Extropic is looking for junior ML scientists to join our residency program on either a part-time or full-time basis. This is a flexible program that can be similar to an internship (minimum 3 months) but we give our residents far more autonomy than most internships.

Our hardware massively accelerates certain kinds of probabilistic inference, and residents will help pioneer the science of training models in the thermodynamic paradigm.

 
 

Responsibilities

  • Collaborate with senior researchers to derive the theory of new probabilistic models and their learning rules, including energy-based models and diffusion models

  • Scale up experimentation infrastructure and optimize over the design space of models

  • Implement, visualize, and evaluate new architectures, training algorithms, and benchmarks

  • Publish papers, contribute to open source, and communicate design insights to our hardware team

     

Required Qualifications

  • Experience in scientific Python with JAX or similar deep learning framework (PyTorch, TensorFlow, or Keras)

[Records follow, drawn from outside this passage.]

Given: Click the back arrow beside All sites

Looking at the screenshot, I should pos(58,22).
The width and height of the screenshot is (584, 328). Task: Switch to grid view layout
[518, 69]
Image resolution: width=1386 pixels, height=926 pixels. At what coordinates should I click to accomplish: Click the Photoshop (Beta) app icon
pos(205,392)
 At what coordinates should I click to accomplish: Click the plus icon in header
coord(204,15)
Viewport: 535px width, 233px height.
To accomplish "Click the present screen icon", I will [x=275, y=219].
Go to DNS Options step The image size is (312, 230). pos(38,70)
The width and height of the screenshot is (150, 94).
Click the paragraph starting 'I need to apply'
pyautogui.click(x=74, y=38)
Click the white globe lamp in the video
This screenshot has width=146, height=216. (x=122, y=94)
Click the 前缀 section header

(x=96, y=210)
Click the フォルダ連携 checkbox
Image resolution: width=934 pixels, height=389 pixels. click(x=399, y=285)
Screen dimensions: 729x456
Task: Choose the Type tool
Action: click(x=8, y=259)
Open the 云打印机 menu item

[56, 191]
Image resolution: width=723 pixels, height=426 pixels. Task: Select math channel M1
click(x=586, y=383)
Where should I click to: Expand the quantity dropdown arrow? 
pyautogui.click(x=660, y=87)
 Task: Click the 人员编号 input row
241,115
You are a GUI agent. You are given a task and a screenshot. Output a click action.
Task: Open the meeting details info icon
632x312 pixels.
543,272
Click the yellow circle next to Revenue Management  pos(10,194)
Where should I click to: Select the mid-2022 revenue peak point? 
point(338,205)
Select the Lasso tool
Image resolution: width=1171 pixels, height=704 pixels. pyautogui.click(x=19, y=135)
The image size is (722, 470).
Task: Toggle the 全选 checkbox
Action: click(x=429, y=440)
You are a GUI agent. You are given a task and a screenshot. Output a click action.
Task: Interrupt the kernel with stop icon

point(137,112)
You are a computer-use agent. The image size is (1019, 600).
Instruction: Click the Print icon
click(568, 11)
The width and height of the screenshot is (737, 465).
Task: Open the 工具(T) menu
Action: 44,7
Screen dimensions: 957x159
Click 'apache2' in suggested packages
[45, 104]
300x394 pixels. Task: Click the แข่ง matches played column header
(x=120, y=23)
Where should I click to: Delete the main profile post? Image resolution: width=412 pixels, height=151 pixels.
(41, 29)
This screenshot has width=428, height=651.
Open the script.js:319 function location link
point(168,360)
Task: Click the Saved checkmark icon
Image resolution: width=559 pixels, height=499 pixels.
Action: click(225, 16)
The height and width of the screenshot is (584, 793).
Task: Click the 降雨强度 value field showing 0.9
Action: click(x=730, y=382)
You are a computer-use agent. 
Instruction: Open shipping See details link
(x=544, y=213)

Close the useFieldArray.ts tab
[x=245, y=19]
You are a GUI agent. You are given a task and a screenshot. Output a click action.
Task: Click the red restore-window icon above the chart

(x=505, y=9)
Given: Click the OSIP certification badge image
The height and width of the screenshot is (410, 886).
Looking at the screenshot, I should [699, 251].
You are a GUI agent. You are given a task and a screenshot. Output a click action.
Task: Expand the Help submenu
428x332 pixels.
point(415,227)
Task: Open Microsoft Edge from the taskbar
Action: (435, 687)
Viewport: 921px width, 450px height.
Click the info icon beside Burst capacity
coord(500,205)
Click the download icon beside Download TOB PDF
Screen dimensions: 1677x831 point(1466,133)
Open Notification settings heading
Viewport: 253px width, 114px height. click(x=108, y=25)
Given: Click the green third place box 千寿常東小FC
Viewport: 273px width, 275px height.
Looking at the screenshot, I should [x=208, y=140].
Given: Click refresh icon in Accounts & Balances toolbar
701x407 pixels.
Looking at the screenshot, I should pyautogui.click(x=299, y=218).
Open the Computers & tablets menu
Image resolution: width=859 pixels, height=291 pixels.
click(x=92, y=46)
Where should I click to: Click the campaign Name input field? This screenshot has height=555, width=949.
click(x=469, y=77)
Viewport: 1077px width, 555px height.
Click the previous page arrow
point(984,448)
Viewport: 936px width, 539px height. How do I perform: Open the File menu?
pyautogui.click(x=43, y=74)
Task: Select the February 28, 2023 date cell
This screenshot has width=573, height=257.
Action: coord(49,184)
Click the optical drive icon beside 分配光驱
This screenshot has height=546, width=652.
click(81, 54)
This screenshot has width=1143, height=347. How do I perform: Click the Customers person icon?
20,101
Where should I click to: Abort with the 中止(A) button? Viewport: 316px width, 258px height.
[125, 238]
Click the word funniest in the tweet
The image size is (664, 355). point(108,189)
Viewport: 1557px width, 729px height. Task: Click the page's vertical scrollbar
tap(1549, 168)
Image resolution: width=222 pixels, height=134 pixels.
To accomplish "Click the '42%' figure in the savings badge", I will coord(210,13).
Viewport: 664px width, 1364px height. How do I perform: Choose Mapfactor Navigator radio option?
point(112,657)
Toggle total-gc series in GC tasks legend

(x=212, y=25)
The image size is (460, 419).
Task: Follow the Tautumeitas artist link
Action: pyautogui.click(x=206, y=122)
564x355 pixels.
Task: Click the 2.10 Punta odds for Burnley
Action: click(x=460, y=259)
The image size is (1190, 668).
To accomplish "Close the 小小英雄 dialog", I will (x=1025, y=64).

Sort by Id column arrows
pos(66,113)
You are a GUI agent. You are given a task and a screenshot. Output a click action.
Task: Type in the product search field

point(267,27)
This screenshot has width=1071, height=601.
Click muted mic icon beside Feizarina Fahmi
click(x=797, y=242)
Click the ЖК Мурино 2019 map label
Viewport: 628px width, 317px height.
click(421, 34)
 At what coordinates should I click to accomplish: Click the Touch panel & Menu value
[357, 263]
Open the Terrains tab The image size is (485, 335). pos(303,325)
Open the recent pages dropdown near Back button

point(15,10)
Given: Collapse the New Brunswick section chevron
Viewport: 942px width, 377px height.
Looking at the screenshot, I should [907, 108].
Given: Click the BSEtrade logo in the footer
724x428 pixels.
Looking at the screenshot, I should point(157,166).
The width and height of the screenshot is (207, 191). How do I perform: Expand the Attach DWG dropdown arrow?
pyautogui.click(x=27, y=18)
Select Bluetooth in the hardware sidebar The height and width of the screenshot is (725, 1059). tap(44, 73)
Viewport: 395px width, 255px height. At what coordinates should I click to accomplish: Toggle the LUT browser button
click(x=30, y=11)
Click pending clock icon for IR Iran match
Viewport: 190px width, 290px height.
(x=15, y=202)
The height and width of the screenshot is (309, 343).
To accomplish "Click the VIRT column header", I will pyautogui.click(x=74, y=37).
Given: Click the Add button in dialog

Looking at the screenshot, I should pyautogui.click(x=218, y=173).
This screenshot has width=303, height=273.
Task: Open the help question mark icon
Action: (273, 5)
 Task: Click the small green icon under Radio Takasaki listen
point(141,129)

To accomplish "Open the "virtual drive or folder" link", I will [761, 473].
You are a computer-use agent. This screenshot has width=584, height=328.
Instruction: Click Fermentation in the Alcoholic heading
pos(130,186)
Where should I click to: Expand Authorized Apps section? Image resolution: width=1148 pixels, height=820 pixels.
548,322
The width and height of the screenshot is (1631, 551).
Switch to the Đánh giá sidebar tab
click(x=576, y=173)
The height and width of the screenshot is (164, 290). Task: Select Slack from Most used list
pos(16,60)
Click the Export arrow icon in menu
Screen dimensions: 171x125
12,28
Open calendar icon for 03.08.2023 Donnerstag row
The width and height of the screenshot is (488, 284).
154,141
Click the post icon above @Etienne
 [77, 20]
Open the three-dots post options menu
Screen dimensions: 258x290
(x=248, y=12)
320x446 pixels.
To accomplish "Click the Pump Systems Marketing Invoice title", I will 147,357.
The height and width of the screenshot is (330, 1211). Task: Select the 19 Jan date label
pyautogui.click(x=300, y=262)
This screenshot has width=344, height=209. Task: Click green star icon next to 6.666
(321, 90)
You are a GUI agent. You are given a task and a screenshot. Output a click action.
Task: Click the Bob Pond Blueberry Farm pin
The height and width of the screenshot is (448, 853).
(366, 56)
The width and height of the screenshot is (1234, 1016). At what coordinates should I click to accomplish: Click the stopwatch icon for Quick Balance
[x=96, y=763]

  • Strong foundations in probability and linear algebra

  • Projects or papers demonstrating hands-on experience in applied machine learning and data science

     

Preferred Qualifications

  • Familiarity with deep learning theory and literature, including theory of over-parameterization and scaling laws

  • Experience training energy-based models (EBMs) or diffusion models

  • Experience with graph neural networks (GNNs) or graph message passing algorithms

  • Experience with infrastructure for deep learning experimentation and training (Slurm, Ray, Kubernetes, Weights & Biases, etc.)

  • Strong theoretical background in information geometry

  • Strong grasp of computational Bayesian methods, including MCMC sampling methods and variational inference

  • Publications in top ML conferences (NeurIPS, ICML, ICLR, CVPR, etc.)

Extropic is an equal opportunity employer

This position will require access to information subject to control under U.S. export control laws and regulations, including the Export Administration Regulations (“EAR”). Please note that any offer for employment will be conditioned on authorization to receive controlled items.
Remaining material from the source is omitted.